Research

Proteins are the chemical machines of living systems; they are the control, communication and molecular transportation molecules of cells, and they form part of the structural skeleton. All proteins in an organism can be identified from its genome sequence; however, the three-dimensional structure must be known to understand the function and mechanism of a protein. The overall goal of our research is to understand biological function at the molecular level through knowledge of protein three-dimensional structure.

Structures of the open and closed forms of the first enzyme of de novo purine biosynthesis

Structures of the open (left) and closed (right) forms of the first enzyme of de novo purine biosynthesis

Our early studies of metabolic enzymes illustrated the sophisticated control mechanisms that balance the many biochemical pathways in living cells. The overall metabolic health of the cell influences the availability of nitrogen for synthesis of new biomolecules by using a central carbohydrate metabolite to deliver nitrogen for biosynthesis rather than a simple nitrogen molecule such as ammonia. However, cells pay a price for the homeostasis provided by such a nitrogen carrier system.

Biosynthetic pathways requiring nitrogen use "complex" enzymes to remove nitrogen from the carrier molecule glutamine. Our work elucidated the structural basis for catalysis and control in these enzymes, and has uncovered several underlying features of the relevant protein structural families.
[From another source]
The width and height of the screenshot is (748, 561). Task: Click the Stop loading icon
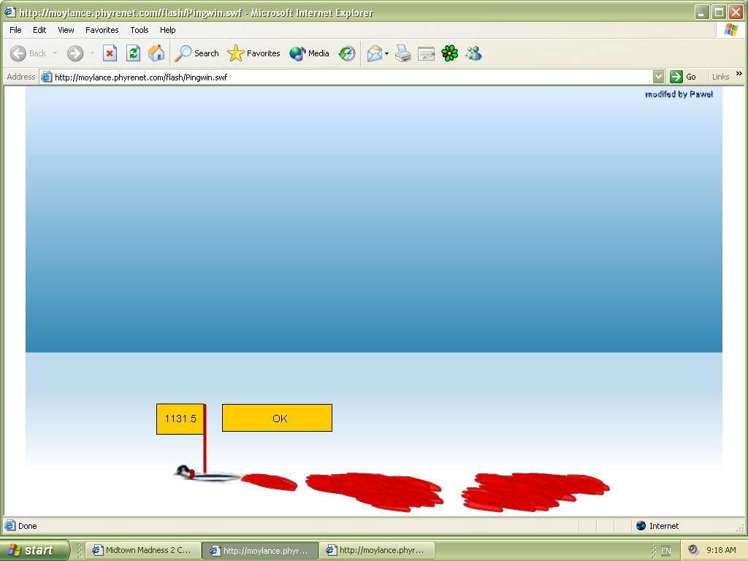(110, 53)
Biosynthesis of Natural Products

X-ray crystallography structure of three enzymes from a module of the "assembly line" that bacteria use to build polyketides

X-ray crystal structure of three enzymes from a module of the "assembly line" that bacteria use to build polyketides

Microbes produce a plethora of secondary metabolites, “natural products”, of amazing chemical diversity. Natural products are the basis for a substantial fraction of drugs now used in the clinic, but we know from the sequences of thousands of microbial genomes that vast untapped potential exists in the earth’s biosphere. For natural product biosynthesis, Nature has adapted many enzymes of primary metabolism, such as those described above, to new catalytic functions. Our research investigates the structural basis for the fascinating catalytic potential of natural product biosynthetic enzymes.

Many natural products are synthesized by enzymes organized as biosynthetic assembly lines that are encoded in gene clusters. These systems are excellent candidates for engineering efforts to increase the diversity of bioactive compounds. We have investigated the structures of assembly line “stations” and how pathway intermediates efficiently flow from one to the next.

Antiviral Proteins

What molecular resources do we humans possess to combat viral infection? What molecular systems do viruses deploy to evade our surveillance? Our research has provided important clues about the function of several viral and host proteins involved in the host-virus cat-and-mouse game.
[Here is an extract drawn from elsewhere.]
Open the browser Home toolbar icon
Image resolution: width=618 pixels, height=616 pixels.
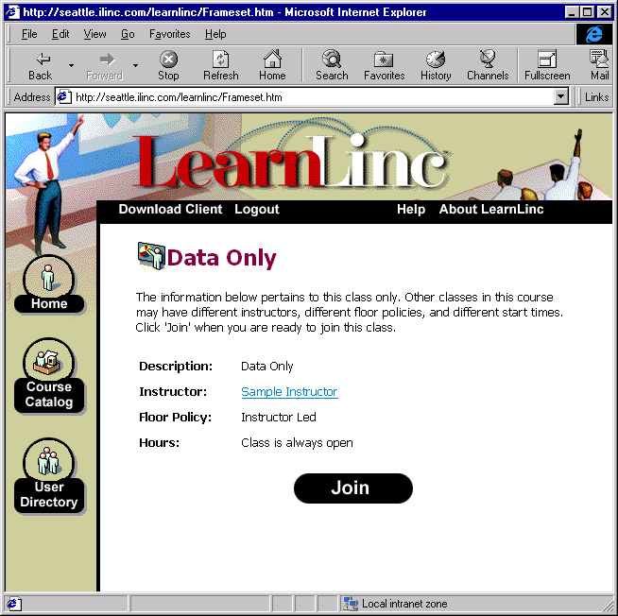click(272, 59)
Flaviviruses such as dengue, Zika, West Nile and yellow fever viruses are major human pathogens. They all possess a multi-functional protein known as NS1, which assists in replication of the viral RNA genome and also aids viral spread to uninfected cells. Our structure of NS1 showed how the protein can interact with the cell surface and led to the discovery of several additional NS1 functions.

Structures of NS1 from 4 flaviviruses showing how each presents a different surface to the host immune system. Blue surfaces are positively charged, red are negatively charged and white are neutral.

RNA bound to zinc-finger antiviral protein (ZAP)

Humans have several proteins that thwart viral spread. We have studied two antiviral proteins, the restriction factor known as A3H and the zinc-finger antiviral protein ZAP. A3H binds the HIV-1 RNA genome and catalyzes hypermutation of the first DNA strand synthesized by the viral reverse transcriptase. ZAP is produced when the cell’s innate immune system detects infection by an RNA virus and traps viral RNA for destruction by a host ribonuclease. Our structures have revealed a few surprises in the RNA binding of both proteins.